> [Dataset entries]:

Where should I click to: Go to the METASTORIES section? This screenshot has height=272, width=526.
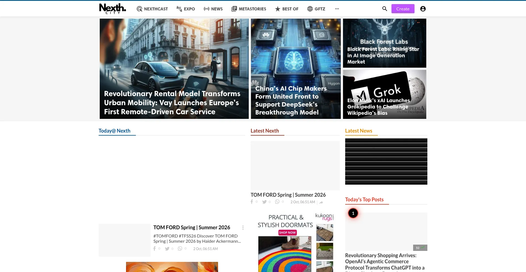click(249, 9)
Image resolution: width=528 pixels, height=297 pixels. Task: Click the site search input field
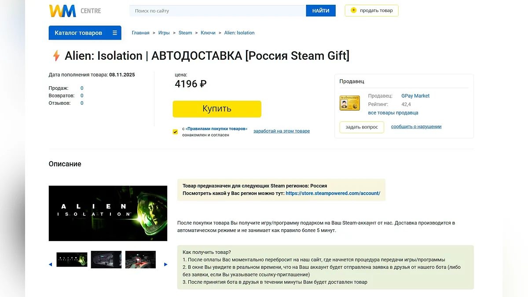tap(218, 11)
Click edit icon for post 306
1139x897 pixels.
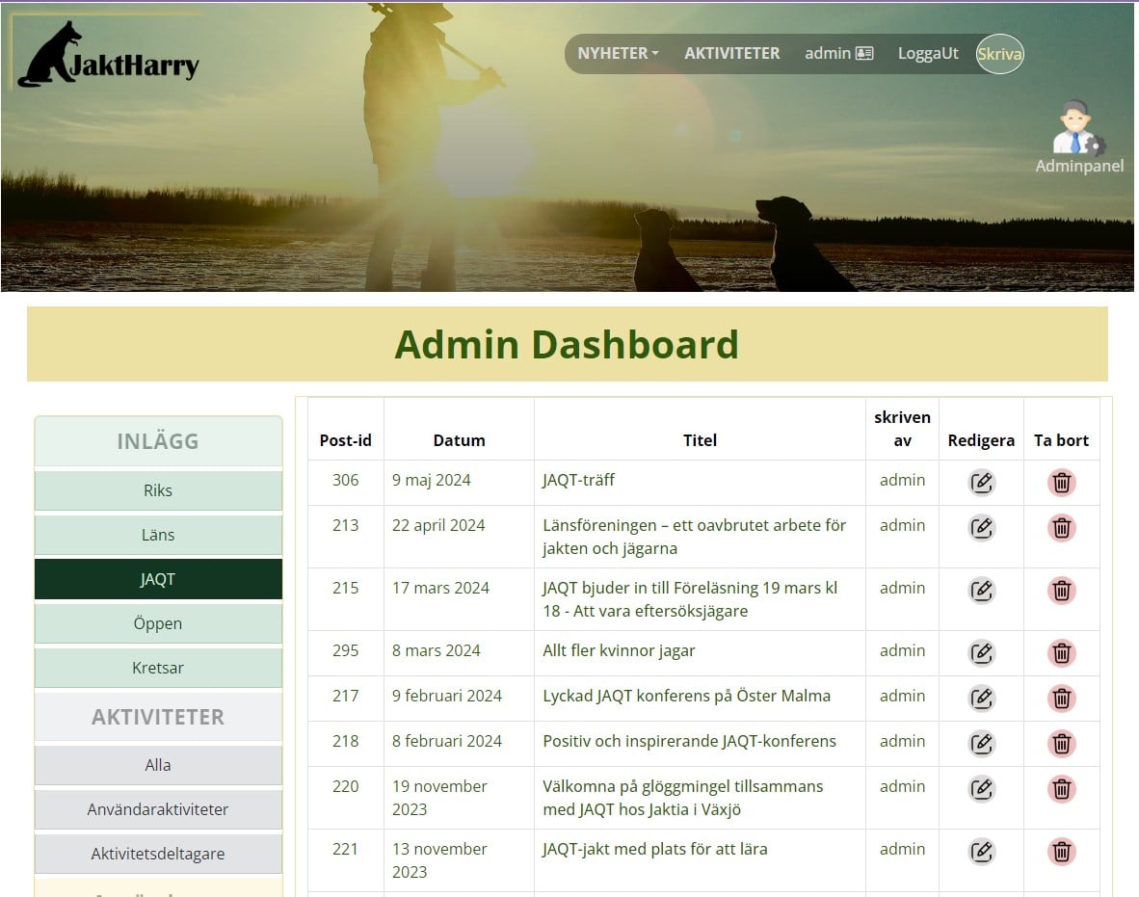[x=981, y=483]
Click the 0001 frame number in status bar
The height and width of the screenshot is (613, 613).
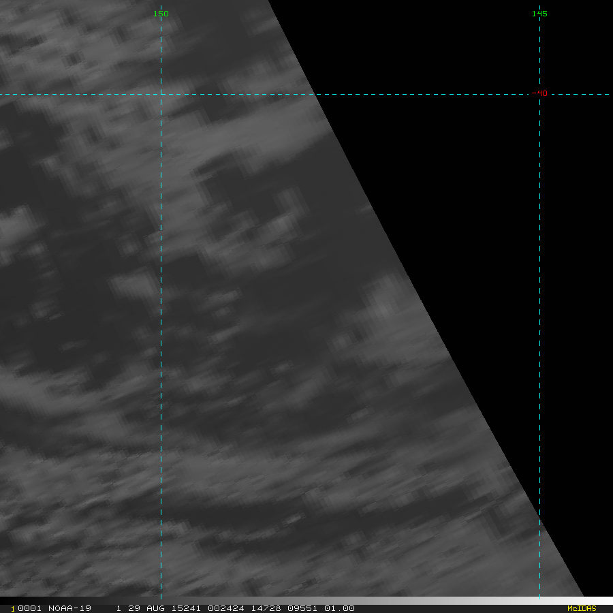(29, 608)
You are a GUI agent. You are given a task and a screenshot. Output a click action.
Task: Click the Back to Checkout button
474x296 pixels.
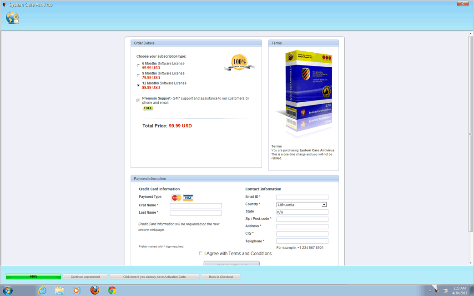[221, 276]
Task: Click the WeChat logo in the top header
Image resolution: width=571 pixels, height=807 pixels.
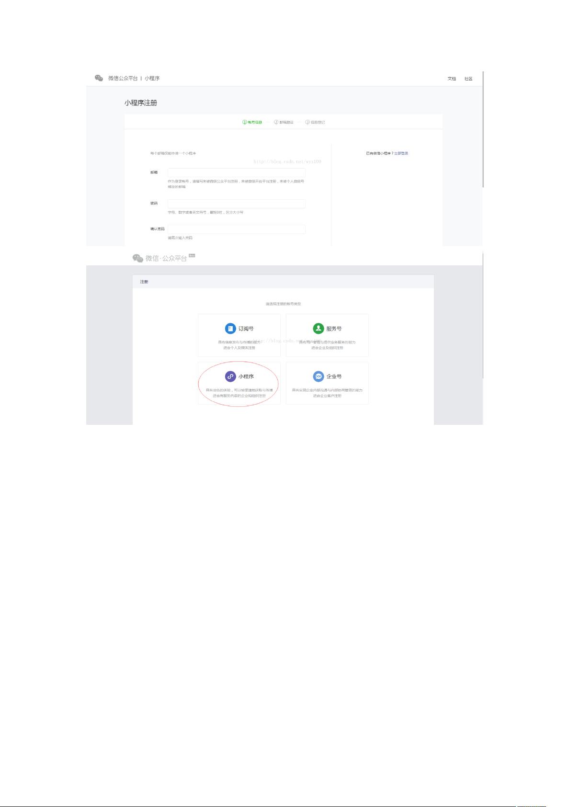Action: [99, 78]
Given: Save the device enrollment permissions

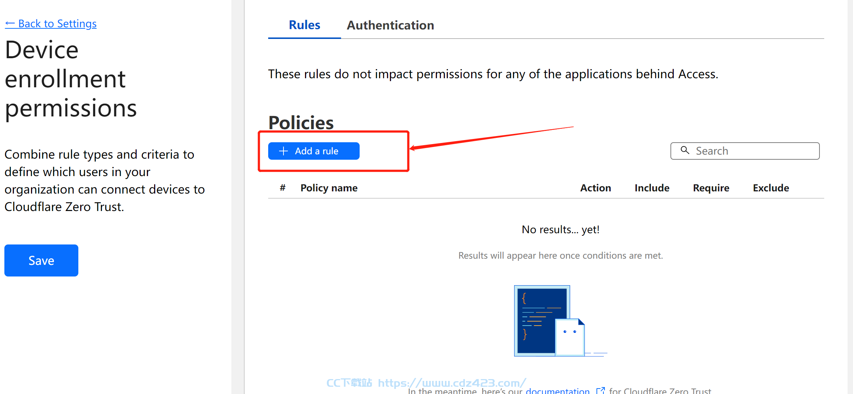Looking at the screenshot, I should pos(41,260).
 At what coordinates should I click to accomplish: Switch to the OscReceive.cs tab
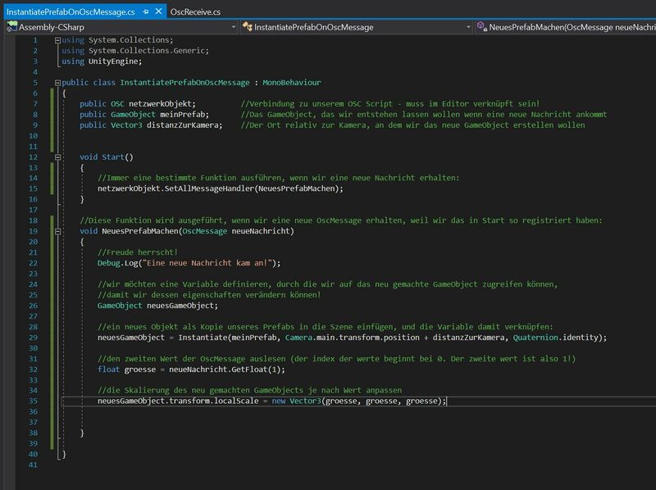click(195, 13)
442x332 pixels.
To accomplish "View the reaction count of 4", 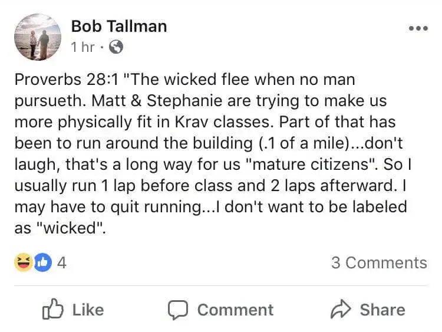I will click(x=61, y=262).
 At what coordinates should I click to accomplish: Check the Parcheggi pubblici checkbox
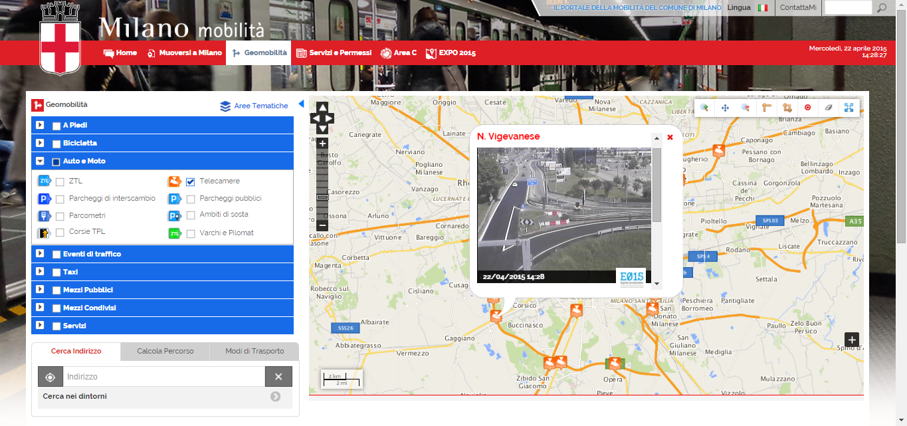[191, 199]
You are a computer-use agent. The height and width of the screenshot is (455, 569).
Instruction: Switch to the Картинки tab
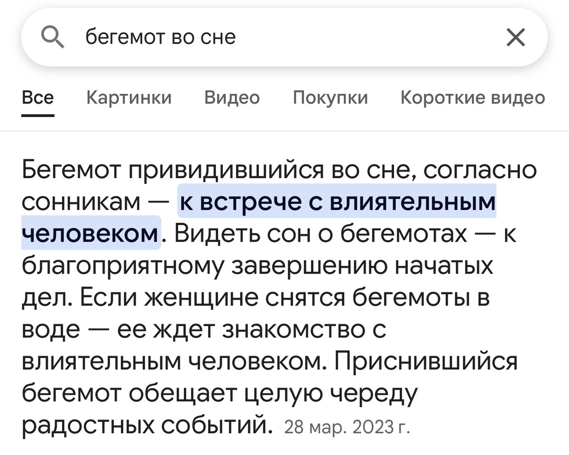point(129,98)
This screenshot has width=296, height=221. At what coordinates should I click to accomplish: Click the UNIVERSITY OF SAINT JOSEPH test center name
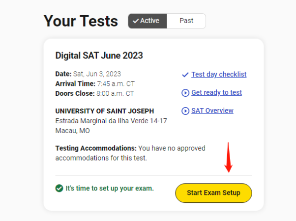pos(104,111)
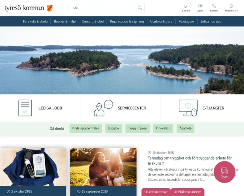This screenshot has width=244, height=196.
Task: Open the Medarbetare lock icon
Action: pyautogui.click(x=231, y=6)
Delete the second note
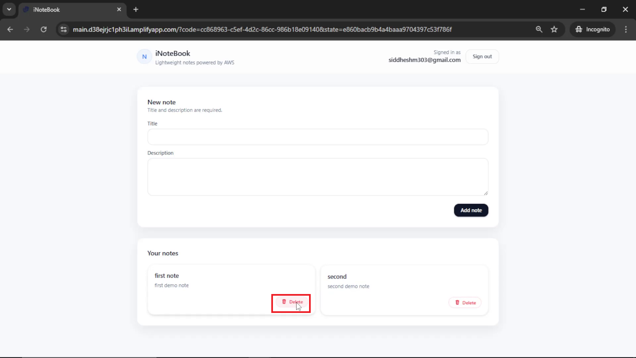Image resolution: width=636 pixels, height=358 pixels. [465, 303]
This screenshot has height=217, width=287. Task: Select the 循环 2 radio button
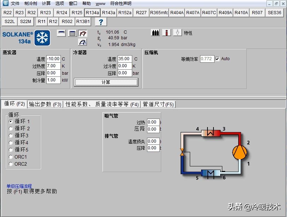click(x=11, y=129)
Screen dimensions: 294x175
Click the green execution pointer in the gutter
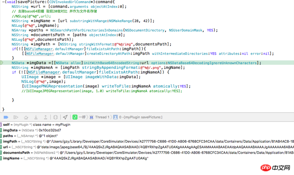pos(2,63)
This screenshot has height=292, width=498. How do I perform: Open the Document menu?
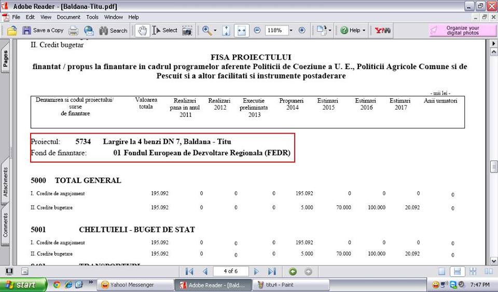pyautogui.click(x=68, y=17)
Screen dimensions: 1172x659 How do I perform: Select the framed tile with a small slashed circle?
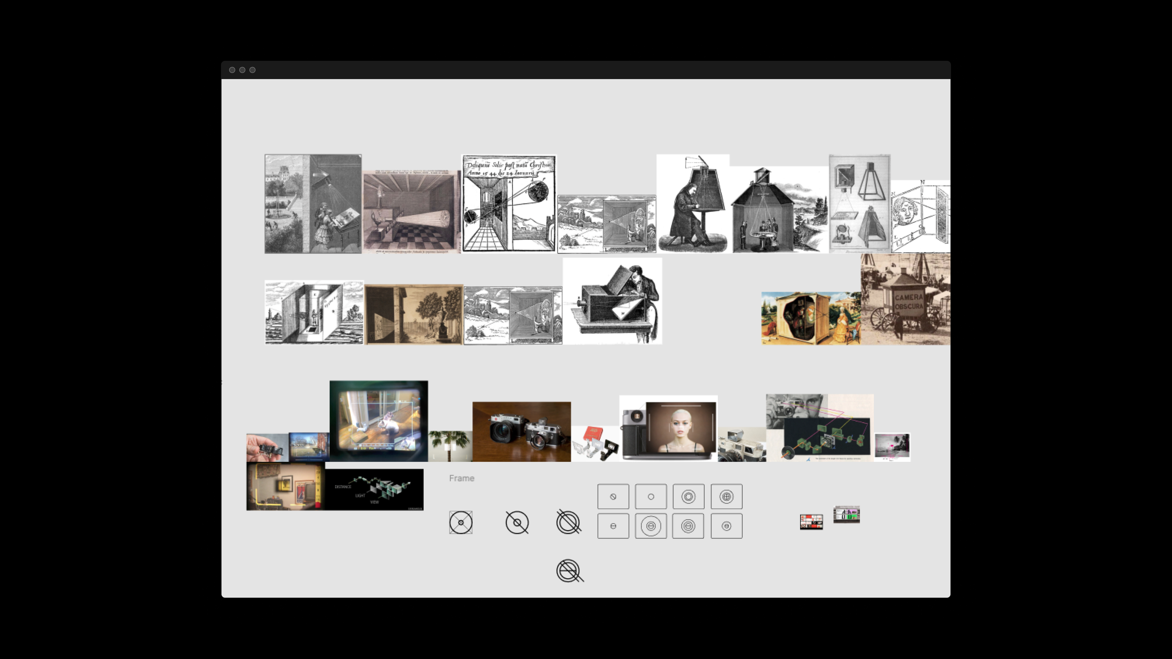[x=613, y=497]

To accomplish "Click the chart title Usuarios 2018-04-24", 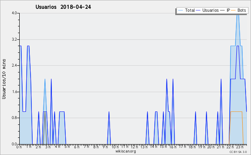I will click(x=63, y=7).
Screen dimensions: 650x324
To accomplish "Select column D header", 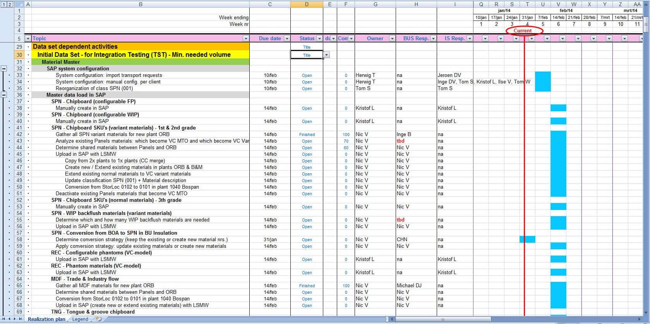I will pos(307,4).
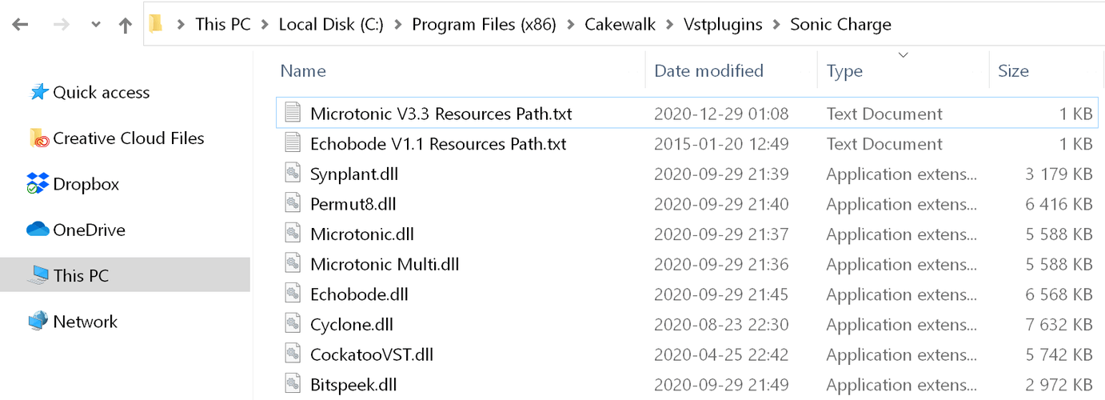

> [Exercise objective]:
If a line in the entries above contains the word "agent", copy it.

> [Task answer]:
You are a GUI agent. You are given a task and a screenshot. Output a click action.
You are a computer-use agent. The height and width of the screenshot is (455, 569).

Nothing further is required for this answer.